1. Why indoor cats need enrichment
An outdoor cat fills its day with patrolling, climbing, stalking and scratching. An indoor cat has the same instincts and nowhere obvious to spend them — and a bored cat tends to invent its own entertainment, which is rarely the kind owners appreciate. Scratched sofas, midnight sprints and over-grooming are often signs of an under-stimulated cat rather than a "naughty" one. Enrichment simply means giving those instincts a proper outlet indoors. If your cat's behaviour has changed suddenly, it's worth speaking to your vet before assuming boredom is the cause.
2. Scratching is a need, not a habit
Cats scratch to maintain their claws, stretch their back and shoulder muscles, and mark territory — it's a biological need, not a behaviour that can be trained away. The realistic goal is redirecting it: a sturdy scratching post or pad placed where the cat already likes to scratch, ideally near sleeping spots, since cats love a stretch-and-scratch on waking. A post should be tall enough for a full vertical stretch and stable enough not to wobble — a post that tips once may never be trusted again.
3. Play that mimics hunting
The play cats find most satisfying follows the hunting sequence: stalk, chase, pounce, "kill". Wand and teaser toys let the toy behave like prey — darting, hiding, freezing — and a couple of short sessions a day beat one long one, because real hunts are brief. One detail that matters: let the cat win. Ending a session with a successful catch, ideally followed by a small treat or a meal, completes the sequence and leaves the cat genuinely satisfied rather than wound up.
4. Make food worth working for
In nature, eating takes effort — a bowl filled twice a day removes the most engaging part of a cat's routine. Foraging brings it back: portions hidden around the room, food puzzles, or a slow feeder or lick mat that turns a thirty-second meal into a longer, calmer activity. Start easy so the cat succeeds quickly, and count anything used for foraging as part of the day's food rather than extra on top.

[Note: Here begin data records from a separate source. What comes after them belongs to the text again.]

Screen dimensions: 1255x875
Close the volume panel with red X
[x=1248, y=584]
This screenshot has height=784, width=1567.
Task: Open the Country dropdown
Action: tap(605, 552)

5. Territory: think vertical, and respect the quiet spots
Cats measure a home differently than we do — in levels and lookouts, not floor space. A clear route to a windowsill, a shelf or the top of a wardrobe gives a cat the high vantage point it instinctively wants, and a window with bird traffic is genuinely the best television a cat can have. Just as important is the opposite: a quiet retreat — a covered bed or a box in a low-traffic corner — that belongs to the cat alone. A home with somewhere to climb, somewhere to watch and somewhere to hide is, from a cat's point of view, a complete territory.